They found it in the sharp turns of Yoshinobu Yamamoto’s breaking ball, in the sound of Will Smith’s bat cracking through the northern air, and in the quiet resilience that championship teams seem to summon when the moment demands it.

Smith knocked in three, and Yamamoto dazzled on the game’s grandest stage yet again, as the Dodgers evened the 2025 World Series at one game apiece with a 5-1 victory over the Toronto Blue Jays — a taut, beautifully constructed contest that shifted on precision, not power.

“That was a big loss last night,” said Yamamoto through a translator. “Needless to say today’s game, we had to win. So that’s just how I treated this game.”

It began, fittingly, with two outs. Freddie Freeman doubled down the line in right, a vintage swing from a hitter who lives in the moments between pressure and poise. One pitch later, Smith brought him home with a single to left, silencing a sold-out crowd that had spent most of the day rehearsing noise.

For Yamamoto, this was a night to remind the baseball world why he’s revered on two continents. The 27-year-old right-hander — equal parts art and arithmetic — danced through early trouble, twice escaping runners on the corners without surrendering the knockout blow. His first test came immediately in the bottom of the first, when Vladimir Guerrero Jr. stepped in with two on and none out. Yamamoto never blinked. Three outs later, the scoreboard still read zero.

“The most amazing part of Yamamoto’s start tonight was getting out of the first inning,” said teammate, and future Hall of Famer, Clayton Kershaw, who was in the bullpen watching the game. “He had first and third with nobody out and Vladdy up and somehow he managed to pitch himself out of that.”

Toronto managed to scratch one across in the third, Alejandro Kirk’s sacrifice fly bringing home George Springer to tie the game at one.

But from that moment forward, Yamamoto was untouchable. He retired the next 20 batters he faced–a new Dodgers franchise record–his delivery smooth as silk, his demeanor as unflappable as if he were throwing a bullpen on a lazy Sunday afternoon in April.

“I gave up a run, it started by hit by pitch, and I just reset my mind,” said Yamamoto of how he was able to dominate after allowing the game-tying sac fly in the third inning. “After I gave up the run, it was still just a tie, so I just kept going. To be honest, I was not thinking I can complete the game because my pitch count racked up kind of quickly. But I’m very happy I completed the game.”

On the other side, Kevin Gausman was just as brilliant. After allowing that early run, he carved through the Dodgers’ lineup like a man in total control, retiring 17 straight hitters. His splitter danced with late life, his fastball found the edges, and his rhythm lulled the crowd into believing Toronto would seize command of the series.
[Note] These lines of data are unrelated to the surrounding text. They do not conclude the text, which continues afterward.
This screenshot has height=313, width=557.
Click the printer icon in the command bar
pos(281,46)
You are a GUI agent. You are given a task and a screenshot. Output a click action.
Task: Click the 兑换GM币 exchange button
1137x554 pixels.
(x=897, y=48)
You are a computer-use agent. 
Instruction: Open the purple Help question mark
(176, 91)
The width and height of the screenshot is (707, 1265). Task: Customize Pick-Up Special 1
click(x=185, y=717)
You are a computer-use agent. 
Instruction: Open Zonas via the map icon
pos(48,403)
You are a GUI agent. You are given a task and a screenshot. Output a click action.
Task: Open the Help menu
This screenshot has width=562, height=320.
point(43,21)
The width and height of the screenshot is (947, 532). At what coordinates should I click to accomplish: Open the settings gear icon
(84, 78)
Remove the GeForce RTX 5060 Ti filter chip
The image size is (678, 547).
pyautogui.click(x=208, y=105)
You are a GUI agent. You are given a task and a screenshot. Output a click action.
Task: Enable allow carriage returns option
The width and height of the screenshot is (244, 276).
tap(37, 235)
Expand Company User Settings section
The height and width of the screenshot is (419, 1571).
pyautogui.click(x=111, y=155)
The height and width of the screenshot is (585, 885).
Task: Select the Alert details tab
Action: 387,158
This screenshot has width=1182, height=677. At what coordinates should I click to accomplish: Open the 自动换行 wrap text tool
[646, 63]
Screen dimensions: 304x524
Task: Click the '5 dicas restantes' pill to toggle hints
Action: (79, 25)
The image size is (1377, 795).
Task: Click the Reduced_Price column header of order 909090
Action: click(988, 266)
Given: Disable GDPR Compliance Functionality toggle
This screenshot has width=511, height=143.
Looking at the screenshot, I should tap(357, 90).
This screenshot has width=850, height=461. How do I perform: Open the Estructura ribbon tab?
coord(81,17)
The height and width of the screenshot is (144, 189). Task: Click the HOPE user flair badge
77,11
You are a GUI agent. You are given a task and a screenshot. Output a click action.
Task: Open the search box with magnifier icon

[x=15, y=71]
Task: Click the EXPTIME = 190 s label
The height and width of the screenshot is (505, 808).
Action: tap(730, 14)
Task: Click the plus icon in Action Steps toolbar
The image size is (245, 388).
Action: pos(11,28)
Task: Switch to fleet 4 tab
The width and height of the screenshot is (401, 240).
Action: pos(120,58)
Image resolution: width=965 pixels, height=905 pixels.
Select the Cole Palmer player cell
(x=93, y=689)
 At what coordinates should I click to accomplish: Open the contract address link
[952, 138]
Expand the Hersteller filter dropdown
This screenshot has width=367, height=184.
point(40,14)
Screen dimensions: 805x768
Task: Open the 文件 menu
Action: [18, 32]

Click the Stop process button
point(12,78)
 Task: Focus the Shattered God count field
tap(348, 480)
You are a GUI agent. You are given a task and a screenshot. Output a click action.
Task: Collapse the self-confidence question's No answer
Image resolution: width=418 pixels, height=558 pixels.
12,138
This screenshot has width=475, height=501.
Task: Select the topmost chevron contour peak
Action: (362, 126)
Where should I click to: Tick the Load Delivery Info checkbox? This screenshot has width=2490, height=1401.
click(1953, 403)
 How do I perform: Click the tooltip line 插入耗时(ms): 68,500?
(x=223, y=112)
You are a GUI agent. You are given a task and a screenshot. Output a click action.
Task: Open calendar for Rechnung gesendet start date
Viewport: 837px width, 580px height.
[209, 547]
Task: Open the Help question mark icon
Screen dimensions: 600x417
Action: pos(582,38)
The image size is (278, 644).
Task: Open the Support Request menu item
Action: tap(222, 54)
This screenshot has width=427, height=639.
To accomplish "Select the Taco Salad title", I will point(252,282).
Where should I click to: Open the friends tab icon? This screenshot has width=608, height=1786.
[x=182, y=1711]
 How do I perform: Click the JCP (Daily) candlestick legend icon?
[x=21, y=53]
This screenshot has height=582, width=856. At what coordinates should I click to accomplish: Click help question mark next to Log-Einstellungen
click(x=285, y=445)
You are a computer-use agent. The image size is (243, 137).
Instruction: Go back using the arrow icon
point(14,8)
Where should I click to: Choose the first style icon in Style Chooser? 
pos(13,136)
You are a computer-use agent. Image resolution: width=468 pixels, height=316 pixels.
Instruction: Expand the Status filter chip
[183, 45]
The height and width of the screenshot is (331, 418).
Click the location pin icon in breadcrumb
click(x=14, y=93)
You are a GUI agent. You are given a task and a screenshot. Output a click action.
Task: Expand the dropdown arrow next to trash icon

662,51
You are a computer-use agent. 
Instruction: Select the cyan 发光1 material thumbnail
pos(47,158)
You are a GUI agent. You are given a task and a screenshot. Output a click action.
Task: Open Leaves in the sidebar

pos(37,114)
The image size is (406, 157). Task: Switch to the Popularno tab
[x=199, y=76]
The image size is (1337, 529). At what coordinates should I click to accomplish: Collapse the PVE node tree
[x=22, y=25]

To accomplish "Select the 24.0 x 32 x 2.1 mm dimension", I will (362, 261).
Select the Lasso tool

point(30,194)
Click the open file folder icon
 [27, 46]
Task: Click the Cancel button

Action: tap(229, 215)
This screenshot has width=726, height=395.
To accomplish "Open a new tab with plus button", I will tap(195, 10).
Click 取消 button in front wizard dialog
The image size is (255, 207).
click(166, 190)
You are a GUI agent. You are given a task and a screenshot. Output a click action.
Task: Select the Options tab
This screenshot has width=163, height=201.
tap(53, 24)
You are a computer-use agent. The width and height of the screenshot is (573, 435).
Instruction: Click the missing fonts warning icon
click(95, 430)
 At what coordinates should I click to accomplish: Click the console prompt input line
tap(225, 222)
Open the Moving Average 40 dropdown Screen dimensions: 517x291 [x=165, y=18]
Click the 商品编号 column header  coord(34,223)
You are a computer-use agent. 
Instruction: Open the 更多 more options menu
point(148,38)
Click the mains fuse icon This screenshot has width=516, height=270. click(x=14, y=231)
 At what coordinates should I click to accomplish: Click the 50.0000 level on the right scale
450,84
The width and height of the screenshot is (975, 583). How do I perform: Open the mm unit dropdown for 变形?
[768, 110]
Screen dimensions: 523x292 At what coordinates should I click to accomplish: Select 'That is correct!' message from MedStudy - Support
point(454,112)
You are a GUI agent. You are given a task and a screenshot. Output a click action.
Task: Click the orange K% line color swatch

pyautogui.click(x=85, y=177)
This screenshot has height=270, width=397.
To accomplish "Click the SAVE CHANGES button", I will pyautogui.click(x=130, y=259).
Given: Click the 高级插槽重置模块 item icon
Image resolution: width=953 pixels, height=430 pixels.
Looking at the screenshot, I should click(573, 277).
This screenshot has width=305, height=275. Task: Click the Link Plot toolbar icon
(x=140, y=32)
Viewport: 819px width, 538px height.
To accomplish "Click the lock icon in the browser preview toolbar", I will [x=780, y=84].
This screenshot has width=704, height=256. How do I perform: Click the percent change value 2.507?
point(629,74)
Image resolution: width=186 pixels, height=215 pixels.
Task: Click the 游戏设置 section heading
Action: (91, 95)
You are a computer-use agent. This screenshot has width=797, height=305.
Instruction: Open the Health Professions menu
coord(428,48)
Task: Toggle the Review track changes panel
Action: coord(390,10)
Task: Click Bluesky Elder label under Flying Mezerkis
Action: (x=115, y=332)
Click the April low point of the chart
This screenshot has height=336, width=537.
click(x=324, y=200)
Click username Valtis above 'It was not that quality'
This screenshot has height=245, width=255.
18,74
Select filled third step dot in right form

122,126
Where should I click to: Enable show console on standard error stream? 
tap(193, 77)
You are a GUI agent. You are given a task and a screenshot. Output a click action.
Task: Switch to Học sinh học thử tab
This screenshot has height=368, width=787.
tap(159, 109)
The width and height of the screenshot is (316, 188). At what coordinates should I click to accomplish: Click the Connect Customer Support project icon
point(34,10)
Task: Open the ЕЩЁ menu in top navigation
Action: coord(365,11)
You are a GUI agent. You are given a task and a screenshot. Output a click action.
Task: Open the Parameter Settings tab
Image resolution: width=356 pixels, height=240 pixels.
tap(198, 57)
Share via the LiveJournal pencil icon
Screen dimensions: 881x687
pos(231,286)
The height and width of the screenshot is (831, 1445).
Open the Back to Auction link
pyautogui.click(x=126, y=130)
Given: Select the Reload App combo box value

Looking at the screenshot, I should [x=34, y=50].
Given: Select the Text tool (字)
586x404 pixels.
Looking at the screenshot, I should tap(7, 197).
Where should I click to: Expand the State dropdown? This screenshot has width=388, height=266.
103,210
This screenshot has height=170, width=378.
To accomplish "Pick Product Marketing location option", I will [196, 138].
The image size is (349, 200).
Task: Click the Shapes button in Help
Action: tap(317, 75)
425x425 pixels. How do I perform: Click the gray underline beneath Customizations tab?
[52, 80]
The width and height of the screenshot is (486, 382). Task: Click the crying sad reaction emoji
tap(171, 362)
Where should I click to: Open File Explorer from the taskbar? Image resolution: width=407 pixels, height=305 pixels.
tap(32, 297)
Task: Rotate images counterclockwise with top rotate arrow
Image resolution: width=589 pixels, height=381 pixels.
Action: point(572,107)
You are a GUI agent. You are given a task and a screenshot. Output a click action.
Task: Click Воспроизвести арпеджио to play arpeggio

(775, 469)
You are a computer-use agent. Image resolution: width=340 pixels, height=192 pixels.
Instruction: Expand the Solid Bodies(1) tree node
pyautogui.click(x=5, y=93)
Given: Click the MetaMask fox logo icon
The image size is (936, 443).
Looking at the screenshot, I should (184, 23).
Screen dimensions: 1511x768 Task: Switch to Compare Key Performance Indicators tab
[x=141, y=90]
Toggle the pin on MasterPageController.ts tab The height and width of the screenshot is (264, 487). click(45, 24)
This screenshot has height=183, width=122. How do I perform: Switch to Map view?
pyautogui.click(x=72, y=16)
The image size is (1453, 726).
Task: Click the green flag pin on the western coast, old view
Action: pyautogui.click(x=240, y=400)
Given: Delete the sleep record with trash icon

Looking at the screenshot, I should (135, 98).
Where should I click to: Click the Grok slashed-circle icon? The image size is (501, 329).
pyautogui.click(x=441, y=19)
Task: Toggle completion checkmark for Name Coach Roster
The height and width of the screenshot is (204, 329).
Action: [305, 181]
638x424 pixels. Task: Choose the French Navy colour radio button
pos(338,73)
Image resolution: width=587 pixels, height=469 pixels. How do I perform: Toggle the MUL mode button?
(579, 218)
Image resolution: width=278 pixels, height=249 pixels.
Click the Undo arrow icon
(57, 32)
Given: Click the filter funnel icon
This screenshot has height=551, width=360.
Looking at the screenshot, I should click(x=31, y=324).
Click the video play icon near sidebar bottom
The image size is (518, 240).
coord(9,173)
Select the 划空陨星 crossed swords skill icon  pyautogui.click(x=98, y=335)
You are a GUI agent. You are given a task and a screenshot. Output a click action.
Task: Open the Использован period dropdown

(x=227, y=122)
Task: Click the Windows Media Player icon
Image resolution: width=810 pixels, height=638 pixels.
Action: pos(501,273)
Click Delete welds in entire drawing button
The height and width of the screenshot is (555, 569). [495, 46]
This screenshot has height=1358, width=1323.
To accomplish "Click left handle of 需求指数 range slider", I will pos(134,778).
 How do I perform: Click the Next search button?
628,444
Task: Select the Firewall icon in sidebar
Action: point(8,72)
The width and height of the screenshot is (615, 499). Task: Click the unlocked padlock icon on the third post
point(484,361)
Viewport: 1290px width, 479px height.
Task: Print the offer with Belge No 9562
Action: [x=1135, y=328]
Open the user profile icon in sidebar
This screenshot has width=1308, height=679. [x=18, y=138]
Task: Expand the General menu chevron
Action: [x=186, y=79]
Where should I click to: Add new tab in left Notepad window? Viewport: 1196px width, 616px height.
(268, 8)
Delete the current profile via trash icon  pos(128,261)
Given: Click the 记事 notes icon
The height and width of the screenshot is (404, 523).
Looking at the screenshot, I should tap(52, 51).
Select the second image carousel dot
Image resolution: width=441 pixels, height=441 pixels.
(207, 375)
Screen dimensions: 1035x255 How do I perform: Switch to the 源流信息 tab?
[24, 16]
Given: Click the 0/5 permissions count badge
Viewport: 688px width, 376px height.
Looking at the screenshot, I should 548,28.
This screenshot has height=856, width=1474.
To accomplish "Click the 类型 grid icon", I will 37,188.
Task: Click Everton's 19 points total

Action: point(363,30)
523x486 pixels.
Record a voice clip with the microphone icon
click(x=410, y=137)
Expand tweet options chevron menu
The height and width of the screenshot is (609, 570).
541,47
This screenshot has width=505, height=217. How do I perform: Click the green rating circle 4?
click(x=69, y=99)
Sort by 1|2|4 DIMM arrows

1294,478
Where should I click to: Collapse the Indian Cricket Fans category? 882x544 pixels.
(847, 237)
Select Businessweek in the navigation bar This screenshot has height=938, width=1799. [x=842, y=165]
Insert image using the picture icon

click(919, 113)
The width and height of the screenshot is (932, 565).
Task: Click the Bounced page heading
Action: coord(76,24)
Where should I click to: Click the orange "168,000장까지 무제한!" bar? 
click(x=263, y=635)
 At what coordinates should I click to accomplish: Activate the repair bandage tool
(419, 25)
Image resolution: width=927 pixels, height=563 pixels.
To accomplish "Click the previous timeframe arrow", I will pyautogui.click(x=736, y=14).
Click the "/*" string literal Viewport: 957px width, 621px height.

“Kev [Kevin Gausman] was really good. I thought he matched him [Yamamoto] pitch for pitch,” said Blue Jays manager John Schneider. “They both had low pitch counts. It was kind of a classic pitchers’ duel and they made a couple more swings.”

Those couple swings define baseball, because as the game has always revealed, everything can turn on just one swing.

In the seventh, with one out, Smith stepped in again — the same quiet leader who had delivered in the first. This time, he launched Gausman’s fastball into the cool Canadian night, sending it arcing into the second-deck. It was his first home run of the postseason, a bolt of release from a catcher whose value has always been steadier than spectacular.

“It’s a big swing obviously,” said Smith of his home run. “I was trying to get the guys going and keep that momentum for us.”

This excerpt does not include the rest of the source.